How can we use this insight to truly change something about ourselves? Many authors have argued that there is an invisible law of attraction that states that if you want something and think hard enough it will appear. I have found this to be largely untrue. Thoughts alone don’t attract change. But specific action can have a great impact on ability to change.
Ghandi once said “your beliefs become your thoughts, your thoughts become your words, your words become your actions, your actions become your habits, your habits become your values and your values become your destiny.”
The problem for me was always that no matter how hard I wanted to change, I just couldn’t make change last. It may have started with beliefs but usually got stuck right around actions and habits.

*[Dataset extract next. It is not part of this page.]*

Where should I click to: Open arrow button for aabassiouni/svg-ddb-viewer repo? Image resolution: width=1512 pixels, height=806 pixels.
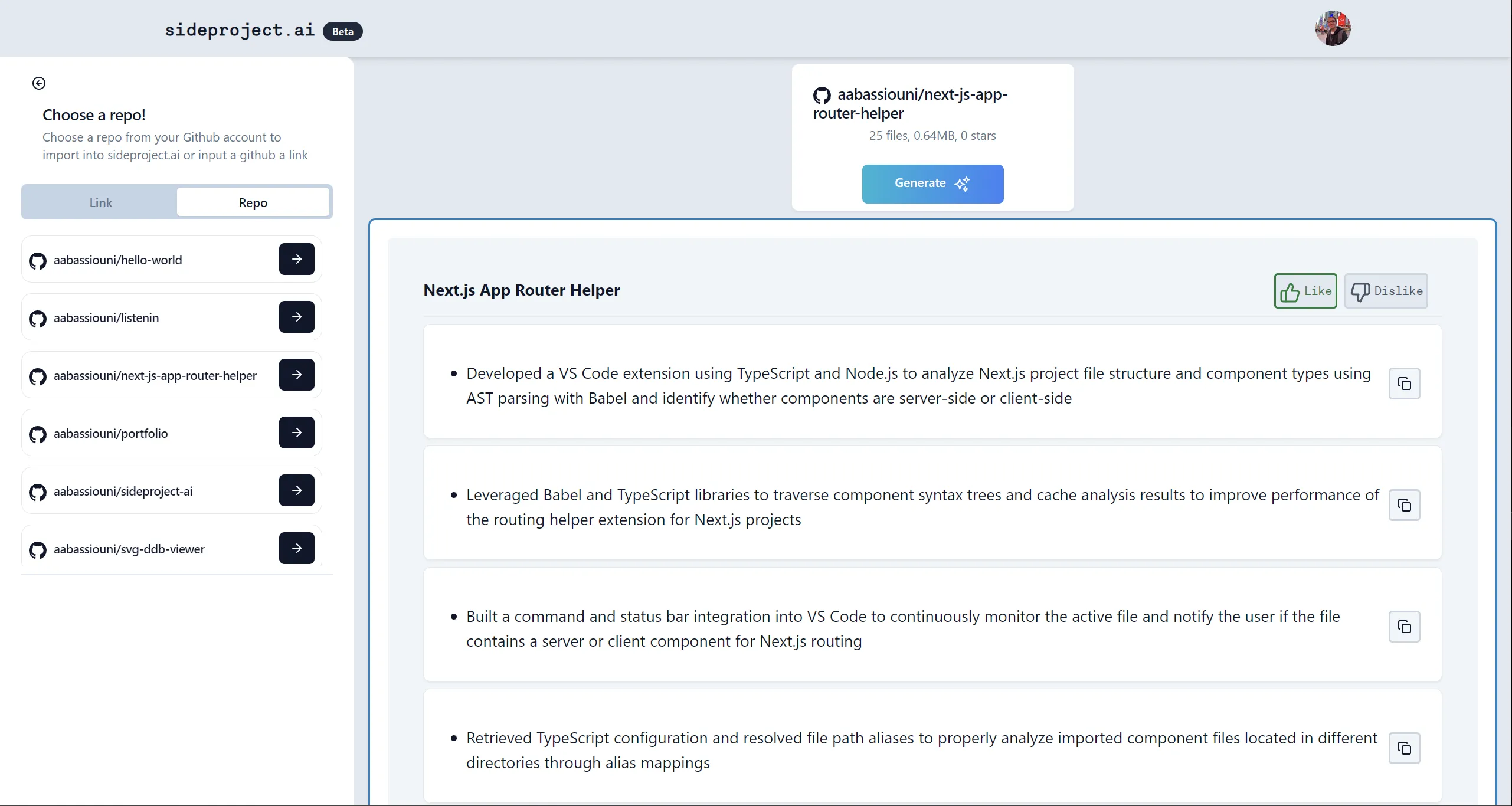tap(296, 548)
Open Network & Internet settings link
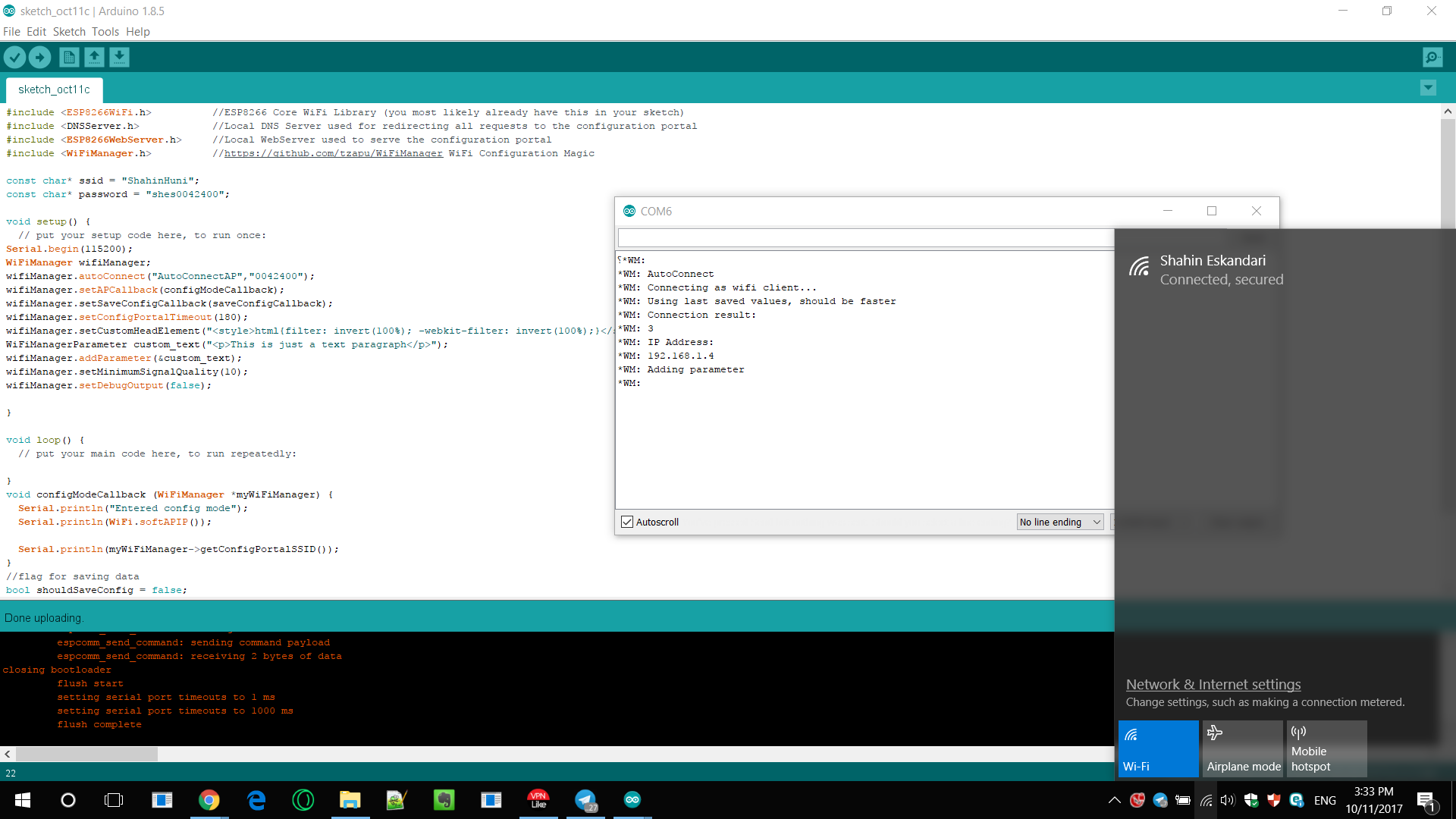Viewport: 1456px width, 819px height. click(x=1213, y=684)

For years I struggled to exercise. I would convince myself that I was going to succeed, buy necessary exercise equipment, motivate myself, talk to others about my new goals…and then crash and burn after about 2 weeks. I always seemed to get stuck at developing new habits rather than individual actions.
But habits are the crucial piece that so often gets overlooked. Our habits are much more than we realize. In fact some psychologists estimate that 90% of our lives are habitual. They are simply taking patterned responses to situations so that our mind is free to focus on other things.
Until we unlock this autopilot response, our habits will continue to move us in one specific direction. It doesn’t matter how much we think about changing or even our wants and desires for change. More often than not it is what we do to change, and what we do repeatedly.
This is the key. To repeatedly do something until it becomes a habit. That is the major obstacle for most people. It certainly was for me when I was younger. I was always frustrated when I couldn’t seem to reach any of my goals.
This insight isn’t new. This has been around for centuries. In fact, Aristotle has a famous quote that sums this up perfectly. He said “we are what we repeatedly do. Excellence, then, is not an act, but a habit.” What do you repeatedly do?